— begin RECORDS SHOWN —

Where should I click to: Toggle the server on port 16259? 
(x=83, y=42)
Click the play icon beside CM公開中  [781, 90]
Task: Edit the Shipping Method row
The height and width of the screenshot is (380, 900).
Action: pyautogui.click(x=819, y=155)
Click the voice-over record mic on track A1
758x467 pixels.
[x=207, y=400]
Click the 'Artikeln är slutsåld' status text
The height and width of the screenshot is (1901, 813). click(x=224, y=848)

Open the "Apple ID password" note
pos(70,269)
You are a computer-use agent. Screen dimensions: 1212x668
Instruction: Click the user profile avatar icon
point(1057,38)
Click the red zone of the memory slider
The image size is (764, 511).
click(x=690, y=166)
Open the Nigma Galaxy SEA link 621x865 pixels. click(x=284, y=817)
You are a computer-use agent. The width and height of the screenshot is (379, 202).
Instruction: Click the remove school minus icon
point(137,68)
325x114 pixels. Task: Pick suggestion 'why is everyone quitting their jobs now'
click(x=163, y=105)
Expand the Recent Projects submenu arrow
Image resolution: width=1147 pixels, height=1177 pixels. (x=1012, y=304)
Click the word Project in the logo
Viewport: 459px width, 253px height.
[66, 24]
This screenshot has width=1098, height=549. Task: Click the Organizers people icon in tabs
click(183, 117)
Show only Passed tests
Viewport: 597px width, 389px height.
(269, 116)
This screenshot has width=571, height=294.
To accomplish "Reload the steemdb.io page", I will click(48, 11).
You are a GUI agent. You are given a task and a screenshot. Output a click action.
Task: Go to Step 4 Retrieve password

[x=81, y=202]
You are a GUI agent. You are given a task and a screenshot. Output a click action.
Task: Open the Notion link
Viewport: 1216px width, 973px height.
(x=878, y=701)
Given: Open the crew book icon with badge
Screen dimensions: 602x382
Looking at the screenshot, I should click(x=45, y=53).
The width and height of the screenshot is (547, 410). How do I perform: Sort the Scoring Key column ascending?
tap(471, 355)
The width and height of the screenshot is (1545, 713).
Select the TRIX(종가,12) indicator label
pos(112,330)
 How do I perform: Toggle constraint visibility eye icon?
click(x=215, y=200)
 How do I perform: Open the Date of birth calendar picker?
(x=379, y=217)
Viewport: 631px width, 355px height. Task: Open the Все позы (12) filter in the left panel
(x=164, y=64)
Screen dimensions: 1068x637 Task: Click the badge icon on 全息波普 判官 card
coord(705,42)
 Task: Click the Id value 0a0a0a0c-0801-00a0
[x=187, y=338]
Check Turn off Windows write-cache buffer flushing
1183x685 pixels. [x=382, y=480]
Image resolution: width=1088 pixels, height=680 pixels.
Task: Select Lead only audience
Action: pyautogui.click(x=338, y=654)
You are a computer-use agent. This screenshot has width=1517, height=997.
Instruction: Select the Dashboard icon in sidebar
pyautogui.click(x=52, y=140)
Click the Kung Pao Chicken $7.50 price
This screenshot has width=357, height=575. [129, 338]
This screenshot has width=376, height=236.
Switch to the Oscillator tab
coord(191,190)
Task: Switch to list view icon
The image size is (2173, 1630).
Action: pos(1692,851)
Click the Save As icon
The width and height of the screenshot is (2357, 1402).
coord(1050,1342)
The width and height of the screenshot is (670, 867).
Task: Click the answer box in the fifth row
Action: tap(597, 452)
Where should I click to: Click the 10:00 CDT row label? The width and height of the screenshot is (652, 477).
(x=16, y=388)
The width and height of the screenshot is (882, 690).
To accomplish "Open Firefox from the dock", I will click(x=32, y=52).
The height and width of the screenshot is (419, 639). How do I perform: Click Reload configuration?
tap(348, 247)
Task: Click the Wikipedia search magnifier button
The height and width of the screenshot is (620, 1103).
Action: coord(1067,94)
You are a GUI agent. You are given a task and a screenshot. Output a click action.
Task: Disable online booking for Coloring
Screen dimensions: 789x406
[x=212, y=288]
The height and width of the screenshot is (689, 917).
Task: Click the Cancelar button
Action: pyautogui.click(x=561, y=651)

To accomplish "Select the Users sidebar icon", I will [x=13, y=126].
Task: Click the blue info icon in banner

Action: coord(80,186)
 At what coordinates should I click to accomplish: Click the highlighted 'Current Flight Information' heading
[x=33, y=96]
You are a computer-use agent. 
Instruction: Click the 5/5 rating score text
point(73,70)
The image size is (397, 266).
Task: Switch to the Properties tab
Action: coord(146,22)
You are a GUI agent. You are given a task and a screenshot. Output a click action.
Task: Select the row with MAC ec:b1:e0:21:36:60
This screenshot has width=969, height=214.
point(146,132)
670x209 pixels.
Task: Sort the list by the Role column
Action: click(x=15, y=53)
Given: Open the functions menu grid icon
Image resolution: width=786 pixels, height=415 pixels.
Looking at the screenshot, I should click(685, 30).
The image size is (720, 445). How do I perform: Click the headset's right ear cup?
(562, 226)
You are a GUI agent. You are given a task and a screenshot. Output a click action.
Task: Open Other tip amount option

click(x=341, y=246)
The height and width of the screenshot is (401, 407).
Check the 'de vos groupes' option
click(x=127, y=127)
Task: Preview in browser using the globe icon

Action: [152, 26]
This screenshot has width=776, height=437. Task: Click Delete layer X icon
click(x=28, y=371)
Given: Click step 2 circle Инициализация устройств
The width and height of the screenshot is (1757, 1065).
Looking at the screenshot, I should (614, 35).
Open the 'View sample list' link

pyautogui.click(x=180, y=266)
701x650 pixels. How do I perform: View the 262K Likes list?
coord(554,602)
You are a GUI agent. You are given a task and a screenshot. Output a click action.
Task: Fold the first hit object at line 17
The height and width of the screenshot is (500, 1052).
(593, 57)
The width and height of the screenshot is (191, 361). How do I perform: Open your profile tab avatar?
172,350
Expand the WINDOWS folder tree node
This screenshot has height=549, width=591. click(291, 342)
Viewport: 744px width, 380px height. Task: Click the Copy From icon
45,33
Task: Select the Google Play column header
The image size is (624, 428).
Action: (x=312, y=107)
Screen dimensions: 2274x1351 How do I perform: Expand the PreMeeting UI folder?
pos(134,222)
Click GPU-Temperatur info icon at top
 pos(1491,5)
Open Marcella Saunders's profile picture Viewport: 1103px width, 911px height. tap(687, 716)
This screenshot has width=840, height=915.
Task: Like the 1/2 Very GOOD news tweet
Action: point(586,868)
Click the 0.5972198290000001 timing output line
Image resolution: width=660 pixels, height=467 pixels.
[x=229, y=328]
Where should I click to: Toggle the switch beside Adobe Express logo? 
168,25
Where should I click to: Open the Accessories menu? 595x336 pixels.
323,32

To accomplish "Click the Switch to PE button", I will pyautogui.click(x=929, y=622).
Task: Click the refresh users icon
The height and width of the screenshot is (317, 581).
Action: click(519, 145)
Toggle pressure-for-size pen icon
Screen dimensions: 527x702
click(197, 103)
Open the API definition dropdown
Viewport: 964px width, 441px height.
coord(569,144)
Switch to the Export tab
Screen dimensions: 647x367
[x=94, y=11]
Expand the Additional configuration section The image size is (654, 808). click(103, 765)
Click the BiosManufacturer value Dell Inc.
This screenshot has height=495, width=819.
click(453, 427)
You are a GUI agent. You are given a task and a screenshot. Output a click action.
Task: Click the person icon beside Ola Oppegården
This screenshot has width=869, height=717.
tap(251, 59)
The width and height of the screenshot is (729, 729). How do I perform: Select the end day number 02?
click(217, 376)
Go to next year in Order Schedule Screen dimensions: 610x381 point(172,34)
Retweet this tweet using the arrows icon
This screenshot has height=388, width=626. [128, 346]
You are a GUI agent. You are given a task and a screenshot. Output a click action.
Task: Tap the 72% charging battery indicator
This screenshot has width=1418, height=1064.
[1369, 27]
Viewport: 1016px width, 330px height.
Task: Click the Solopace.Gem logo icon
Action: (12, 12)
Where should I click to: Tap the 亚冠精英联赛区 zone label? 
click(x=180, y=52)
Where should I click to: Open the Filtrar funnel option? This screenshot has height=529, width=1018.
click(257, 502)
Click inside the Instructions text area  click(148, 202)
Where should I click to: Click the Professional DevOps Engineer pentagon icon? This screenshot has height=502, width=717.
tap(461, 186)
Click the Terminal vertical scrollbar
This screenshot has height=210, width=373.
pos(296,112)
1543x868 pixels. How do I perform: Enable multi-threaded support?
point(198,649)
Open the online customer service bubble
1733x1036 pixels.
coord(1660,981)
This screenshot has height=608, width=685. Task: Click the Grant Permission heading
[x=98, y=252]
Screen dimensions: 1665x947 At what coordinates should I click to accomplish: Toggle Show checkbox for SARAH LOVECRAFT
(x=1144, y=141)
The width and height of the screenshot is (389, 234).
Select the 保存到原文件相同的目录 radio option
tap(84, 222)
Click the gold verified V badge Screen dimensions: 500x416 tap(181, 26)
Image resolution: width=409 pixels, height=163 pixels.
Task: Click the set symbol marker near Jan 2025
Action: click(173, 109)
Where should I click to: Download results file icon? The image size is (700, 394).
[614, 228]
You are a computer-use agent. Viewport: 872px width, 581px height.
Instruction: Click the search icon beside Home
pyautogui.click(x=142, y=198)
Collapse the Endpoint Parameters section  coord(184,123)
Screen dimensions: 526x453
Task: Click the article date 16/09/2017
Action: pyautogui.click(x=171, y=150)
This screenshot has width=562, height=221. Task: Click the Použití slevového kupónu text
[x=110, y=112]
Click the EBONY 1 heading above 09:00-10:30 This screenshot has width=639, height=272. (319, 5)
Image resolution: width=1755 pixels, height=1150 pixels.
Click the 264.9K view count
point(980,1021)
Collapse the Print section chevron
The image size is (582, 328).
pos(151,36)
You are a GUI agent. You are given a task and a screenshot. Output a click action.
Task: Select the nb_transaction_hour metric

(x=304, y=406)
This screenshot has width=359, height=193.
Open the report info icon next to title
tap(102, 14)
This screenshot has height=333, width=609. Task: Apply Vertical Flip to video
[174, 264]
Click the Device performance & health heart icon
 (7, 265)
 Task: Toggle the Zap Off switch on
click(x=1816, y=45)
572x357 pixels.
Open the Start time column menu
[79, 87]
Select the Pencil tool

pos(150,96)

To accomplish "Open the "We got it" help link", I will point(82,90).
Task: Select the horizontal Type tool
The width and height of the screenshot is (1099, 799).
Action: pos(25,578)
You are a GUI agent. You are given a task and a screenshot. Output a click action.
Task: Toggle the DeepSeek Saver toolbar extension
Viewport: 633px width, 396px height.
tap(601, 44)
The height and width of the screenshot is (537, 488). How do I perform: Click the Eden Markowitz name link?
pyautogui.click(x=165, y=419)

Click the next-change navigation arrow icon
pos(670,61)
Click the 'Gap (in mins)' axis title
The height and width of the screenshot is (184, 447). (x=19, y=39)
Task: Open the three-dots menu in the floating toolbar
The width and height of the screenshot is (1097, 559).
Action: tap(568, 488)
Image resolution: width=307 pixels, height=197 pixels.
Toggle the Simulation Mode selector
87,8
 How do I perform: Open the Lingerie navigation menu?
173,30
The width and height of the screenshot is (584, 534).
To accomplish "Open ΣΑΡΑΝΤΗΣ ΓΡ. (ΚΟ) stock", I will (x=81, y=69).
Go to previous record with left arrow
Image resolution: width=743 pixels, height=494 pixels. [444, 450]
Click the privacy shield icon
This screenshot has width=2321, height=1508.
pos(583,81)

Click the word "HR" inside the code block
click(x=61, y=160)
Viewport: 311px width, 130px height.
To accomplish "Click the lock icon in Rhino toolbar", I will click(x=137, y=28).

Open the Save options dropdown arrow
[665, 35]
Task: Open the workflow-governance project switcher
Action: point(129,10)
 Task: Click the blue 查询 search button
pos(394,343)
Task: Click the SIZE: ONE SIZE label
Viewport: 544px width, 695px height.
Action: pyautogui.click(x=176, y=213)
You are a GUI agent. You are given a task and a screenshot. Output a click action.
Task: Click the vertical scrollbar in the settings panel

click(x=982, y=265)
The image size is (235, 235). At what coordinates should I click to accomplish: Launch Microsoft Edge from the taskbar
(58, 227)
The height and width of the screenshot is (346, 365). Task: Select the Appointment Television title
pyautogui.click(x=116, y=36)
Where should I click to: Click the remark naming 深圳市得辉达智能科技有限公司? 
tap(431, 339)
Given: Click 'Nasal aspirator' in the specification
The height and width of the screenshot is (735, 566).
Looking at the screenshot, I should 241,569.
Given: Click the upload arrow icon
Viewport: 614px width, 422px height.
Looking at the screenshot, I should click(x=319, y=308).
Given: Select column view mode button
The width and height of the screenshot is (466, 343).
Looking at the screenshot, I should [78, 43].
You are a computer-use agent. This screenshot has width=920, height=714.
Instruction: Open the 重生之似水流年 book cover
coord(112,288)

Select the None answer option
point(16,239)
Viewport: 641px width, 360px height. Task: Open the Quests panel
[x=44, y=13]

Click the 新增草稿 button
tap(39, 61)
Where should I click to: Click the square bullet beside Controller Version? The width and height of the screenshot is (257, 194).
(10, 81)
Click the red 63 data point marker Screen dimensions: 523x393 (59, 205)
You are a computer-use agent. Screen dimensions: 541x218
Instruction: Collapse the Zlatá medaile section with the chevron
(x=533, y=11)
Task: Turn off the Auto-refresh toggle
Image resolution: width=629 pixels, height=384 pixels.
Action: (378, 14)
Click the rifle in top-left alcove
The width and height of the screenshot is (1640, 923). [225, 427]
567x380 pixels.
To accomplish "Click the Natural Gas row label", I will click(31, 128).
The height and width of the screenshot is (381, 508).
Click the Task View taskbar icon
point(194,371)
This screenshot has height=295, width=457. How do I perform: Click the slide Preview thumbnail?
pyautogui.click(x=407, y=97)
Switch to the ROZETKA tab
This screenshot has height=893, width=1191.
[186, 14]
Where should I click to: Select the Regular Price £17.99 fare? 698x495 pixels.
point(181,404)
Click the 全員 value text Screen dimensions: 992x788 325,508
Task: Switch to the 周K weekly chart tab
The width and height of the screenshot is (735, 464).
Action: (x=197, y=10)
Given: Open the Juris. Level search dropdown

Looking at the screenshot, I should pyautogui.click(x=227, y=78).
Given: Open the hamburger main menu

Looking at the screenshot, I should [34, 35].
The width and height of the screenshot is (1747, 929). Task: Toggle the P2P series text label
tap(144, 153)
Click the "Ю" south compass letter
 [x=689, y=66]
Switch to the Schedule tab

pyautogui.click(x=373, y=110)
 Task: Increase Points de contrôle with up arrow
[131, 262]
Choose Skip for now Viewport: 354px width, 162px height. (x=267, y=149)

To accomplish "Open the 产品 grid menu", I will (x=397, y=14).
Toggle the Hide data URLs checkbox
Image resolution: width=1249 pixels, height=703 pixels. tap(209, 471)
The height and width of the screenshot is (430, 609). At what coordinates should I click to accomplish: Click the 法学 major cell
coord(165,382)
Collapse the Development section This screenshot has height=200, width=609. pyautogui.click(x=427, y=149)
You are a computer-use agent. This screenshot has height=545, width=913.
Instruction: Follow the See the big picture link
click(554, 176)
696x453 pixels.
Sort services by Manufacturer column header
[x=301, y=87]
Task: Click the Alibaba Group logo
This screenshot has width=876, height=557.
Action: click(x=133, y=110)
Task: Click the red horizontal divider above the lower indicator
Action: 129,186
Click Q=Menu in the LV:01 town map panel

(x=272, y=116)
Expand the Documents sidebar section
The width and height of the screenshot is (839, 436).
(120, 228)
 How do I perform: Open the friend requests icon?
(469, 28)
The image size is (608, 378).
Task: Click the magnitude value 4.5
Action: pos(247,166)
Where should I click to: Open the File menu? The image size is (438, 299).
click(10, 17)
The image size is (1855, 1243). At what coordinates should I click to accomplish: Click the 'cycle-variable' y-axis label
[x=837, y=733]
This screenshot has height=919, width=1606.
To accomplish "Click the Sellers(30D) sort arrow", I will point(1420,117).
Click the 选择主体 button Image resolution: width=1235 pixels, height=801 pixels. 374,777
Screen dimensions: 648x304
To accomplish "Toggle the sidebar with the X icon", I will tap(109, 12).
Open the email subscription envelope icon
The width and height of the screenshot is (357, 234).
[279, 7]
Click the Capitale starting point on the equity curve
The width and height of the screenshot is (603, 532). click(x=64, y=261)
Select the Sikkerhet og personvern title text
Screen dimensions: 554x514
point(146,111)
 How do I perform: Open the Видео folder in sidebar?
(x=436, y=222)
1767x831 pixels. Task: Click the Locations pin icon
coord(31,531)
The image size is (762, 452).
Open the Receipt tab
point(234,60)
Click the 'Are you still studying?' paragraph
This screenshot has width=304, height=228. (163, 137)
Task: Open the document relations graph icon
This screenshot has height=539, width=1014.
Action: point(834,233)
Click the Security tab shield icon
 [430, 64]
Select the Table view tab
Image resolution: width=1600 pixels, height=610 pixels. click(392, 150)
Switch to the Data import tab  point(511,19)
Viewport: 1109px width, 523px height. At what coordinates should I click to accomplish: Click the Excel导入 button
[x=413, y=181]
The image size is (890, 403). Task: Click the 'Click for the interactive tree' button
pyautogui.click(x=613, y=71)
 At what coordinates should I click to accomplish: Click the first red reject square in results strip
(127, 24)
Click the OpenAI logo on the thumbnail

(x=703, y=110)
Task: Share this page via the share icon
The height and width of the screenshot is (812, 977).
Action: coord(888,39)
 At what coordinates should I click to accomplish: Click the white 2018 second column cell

— end RECORDS SHOWN —

[GIVEN REQUEST]: Copy out everything in the material above from the line containing "This screenshot has height=608, width=685." down to the line containing "Action: pyautogui.click(x=171, y=150)", both included, reproducing each line exactly.

[SOLUTION TO THIS PROBLEM]:
This screenshot has height=608, width=685. Task: Click the Grant Permission heading
[x=98, y=252]
Screen dimensions: 1665x947 At what coordinates should I click to accomplish: Toggle Show checkbox for SARAH LOVECRAFT
(x=1144, y=141)
The width and height of the screenshot is (389, 234).
Select the 保存到原文件相同的目录 radio option
tap(84, 222)
Click the gold verified V badge Screen dimensions: 500x416 tap(181, 26)
Image resolution: width=409 pixels, height=163 pixels.
Task: Click the set symbol marker near Jan 2025
Action: click(173, 109)
Where should I click to: Download results file icon? The image size is (700, 394).
[614, 228]
You are a computer-use agent. Viewport: 872px width, 581px height.
Instruction: Click the search icon beside Home
pyautogui.click(x=142, y=198)
Collapse the Endpoint Parameters section  coord(184,123)
Screen dimensions: 526x453
Task: Click the article date 16/09/2017
Action: pyautogui.click(x=171, y=150)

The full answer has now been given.